## Fragmento para leer
-----
El gobernador Jerónimo Boza y Solís, fue avisado por el virrey de Lima de su presencia, pero al carecer la ciudad de medios para su defensa, no opuso resistencia (también se dice que Boza era algo cobarde). Rogers desembarcó y a cambio de no incendiarla, asolarla y tomar más rehenes de los que ya tenía, exigió un rescate de 32.000 piezas de ocho. 
Mientras esperaba que los vecinos reuniesen tal suma, aprovechó el tiempo para explorar la cuenca baja del Guayas y haciendas aledañas, 
“en una de ellas en particular había una docena de bellas y gentiles jóvenes mujeres bien vestidas, donde nuestros hombres consiguieron varias cadenas de oro y aretes (…) algunas de sus cadenas de oro más grandes estaban ocultas en varias partes de sus cuerpos, piernas y muslos”.
En el ínterin le fue posible a Rogers recabar información suficiente para escribir un libro, en el cual consta una de las más coloridas y completas informaciones sobre la ciudad y costumbres de la época. 
En 1712, el corregidor Pablo Sáez Durón, propuso al rey la construcción de un castillo. Mas, considerando excesivo el presupuesto de 30.000 pesos, este lo negó. En 1719, al pasar por Guayaquil con destino a Santafé, el primer virrey del Nuevo Reino de Granada, pudo constatar la precariedad de sus instalaciones defensivas. 
Aprobó un proyecto presentado sobre el fuerte (de la Concepción)  y  a  fin  de  financiarlo,  autorizó  el  cobro de medio  real  por  carga  de  cacao  de  81  libras  que saliese por el puerto.  Por  citas documentadas, podemos ver que el estado de las instalaciones militares era verdaderamente desastroso: 
“la artillería está desmontada porque las cureñas están inservibles (…) faltando artillería no se puede hacer batería formal con solo pocas armas de arcabuces y escopetas”.
El virrey José de Armendáriz, encomendó al corregidor Juan Miguel de Vera que construyese dos baterías fuera de la ciudad, una en Punta Gorda y otra en Sono (río arriba de Puná). En 1726, además de las dos mencionadas, se construía el fuerte de La Limpia Concepción. Y en el Cabildo del 9 de noviembre de ese año, se conoció una carta del virrey, fechada a 3 de octubre, en que al respecto dispone que “se continúe con toda eficacia la reedificación del Baluarte que actualmente se está fabricando”.
En la década de 1740, según el informe al rey, presentado por el procurador general, Juan de Robles Alonso, parece haberse construido en diferentes lugares de la orilla del río 
“varios baluartes, estacadas y fosos, sin omitir trabajo que se consideraba necesario, que a porfía los vecinos concurrieron con su persona y caudales, con tanta aplicación y esfuerzo, que manifestaron su ardiente celo al servicio de Dios, del Rey y de la Patria”.
-----
## Problema planteado
En el fragmento sobre las defensas de Guayaquil, ¿qué cobro autorizó el primer virrey del Nuevo Reino de Granada para pagar el fuerte de la Concepción?

## Datos proporcionados
-----
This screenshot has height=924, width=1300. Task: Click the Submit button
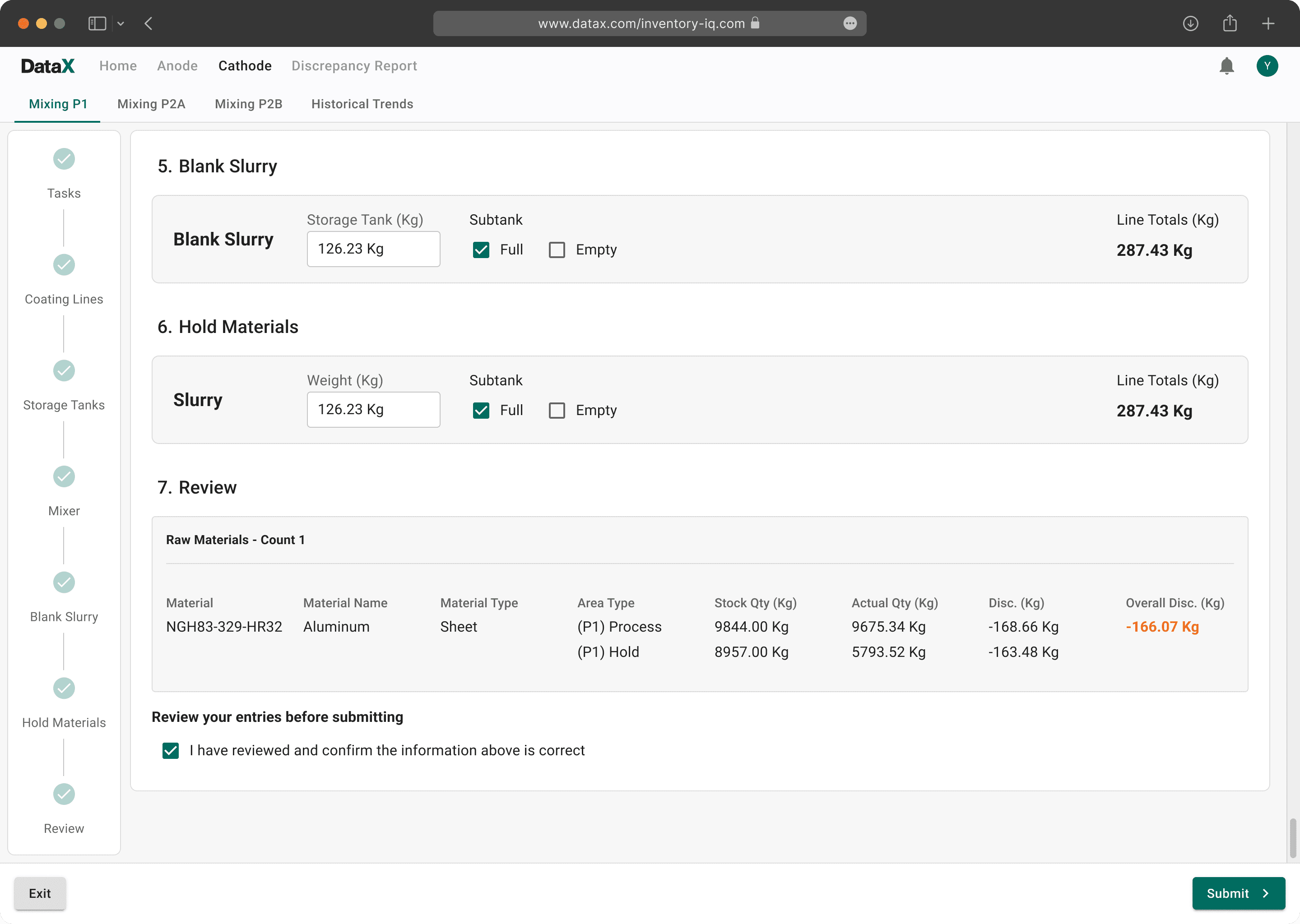pos(1238,893)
-----
## Solución escrita
Medio real por cada carga de cacao de 81 libras que saliera por el puerto.